## TO DO
Transcribe the records below. Leave every line exactly as written.

Collected data entries

◆ ◆ ◆ ◆ ◆ ◆ ◆

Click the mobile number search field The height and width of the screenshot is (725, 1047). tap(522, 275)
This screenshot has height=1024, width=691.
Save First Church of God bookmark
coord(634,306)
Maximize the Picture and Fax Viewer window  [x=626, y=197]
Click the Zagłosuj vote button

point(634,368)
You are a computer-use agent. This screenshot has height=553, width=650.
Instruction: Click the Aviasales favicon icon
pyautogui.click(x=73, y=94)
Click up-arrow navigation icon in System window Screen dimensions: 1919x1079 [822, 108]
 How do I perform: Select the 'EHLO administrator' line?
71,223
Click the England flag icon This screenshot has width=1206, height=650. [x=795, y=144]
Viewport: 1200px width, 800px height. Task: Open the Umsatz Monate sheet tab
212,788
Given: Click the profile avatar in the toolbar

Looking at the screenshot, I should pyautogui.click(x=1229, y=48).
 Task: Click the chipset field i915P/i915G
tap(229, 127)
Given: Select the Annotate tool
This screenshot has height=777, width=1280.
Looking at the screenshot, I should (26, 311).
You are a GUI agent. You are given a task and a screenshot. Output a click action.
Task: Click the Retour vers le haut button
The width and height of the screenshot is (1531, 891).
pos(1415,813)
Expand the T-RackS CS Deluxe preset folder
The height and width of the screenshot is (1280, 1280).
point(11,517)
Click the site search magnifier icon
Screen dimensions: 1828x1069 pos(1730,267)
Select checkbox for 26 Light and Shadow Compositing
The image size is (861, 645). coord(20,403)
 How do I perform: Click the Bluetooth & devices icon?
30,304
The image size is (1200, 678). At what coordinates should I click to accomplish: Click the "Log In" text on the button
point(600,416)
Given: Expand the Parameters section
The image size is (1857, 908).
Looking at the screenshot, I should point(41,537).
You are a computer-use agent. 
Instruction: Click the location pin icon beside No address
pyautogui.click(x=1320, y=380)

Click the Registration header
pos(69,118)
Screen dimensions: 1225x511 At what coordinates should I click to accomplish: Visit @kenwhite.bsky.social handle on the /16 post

◆ ◆ ◆ ◆ ◆ ◆ ◆

## ANSWER SECTION
Click the mobile number search field The height and width of the screenshot is (725, 1047). tap(522, 275)
This screenshot has height=1024, width=691.
Save First Church of God bookmark
coord(634,306)
Maximize the Picture and Fax Viewer window  [x=626, y=197]
Click the Zagłosuj vote button

point(634,368)
You are a computer-use agent. This screenshot has height=553, width=650.
Instruction: Click the Aviasales favicon icon
pyautogui.click(x=73, y=94)
Click up-arrow navigation icon in System window Screen dimensions: 1919x1079 [822, 108]
 How do I perform: Select the 'EHLO administrator' line?
71,223
Click the England flag icon This screenshot has width=1206, height=650. [x=795, y=144]
Viewport: 1200px width, 800px height. Task: Open the Umsatz Monate sheet tab
212,788
Given: Click the profile avatar in the toolbar

Looking at the screenshot, I should pyautogui.click(x=1229, y=48).
 Task: Click the chipset field i915P/i915G
tap(229, 127)
Given: Select the Annotate tool
This screenshot has height=777, width=1280.
Looking at the screenshot, I should (26, 311).
You are a GUI agent. You are given a task and a screenshot. Output a click action.
Task: Click the Retour vers le haut button
The width and height of the screenshot is (1531, 891).
pos(1415,813)
Expand the T-RackS CS Deluxe preset folder
The height and width of the screenshot is (1280, 1280).
point(11,517)
Click the site search magnifier icon
Screen dimensions: 1828x1069 pos(1730,267)
Select checkbox for 26 Light and Shadow Compositing
The image size is (861, 645). coord(20,403)
 How do I perform: Click the Bluetooth & devices icon?
30,304
The image size is (1200, 678). At what coordinates should I click to accomplish: Click the "Log In" text on the button
point(600,416)
Given: Expand the Parameters section
The image size is (1857, 908).
Looking at the screenshot, I should point(41,537).
You are a computer-use agent. 
Instruction: Click the location pin icon beside No address
pyautogui.click(x=1320, y=380)

Click the Registration header
pos(69,118)
Screen dimensions: 1225x511 At what coordinates should I click to accomplish: Visit @kenwhite.bsky.social handle on the /16 post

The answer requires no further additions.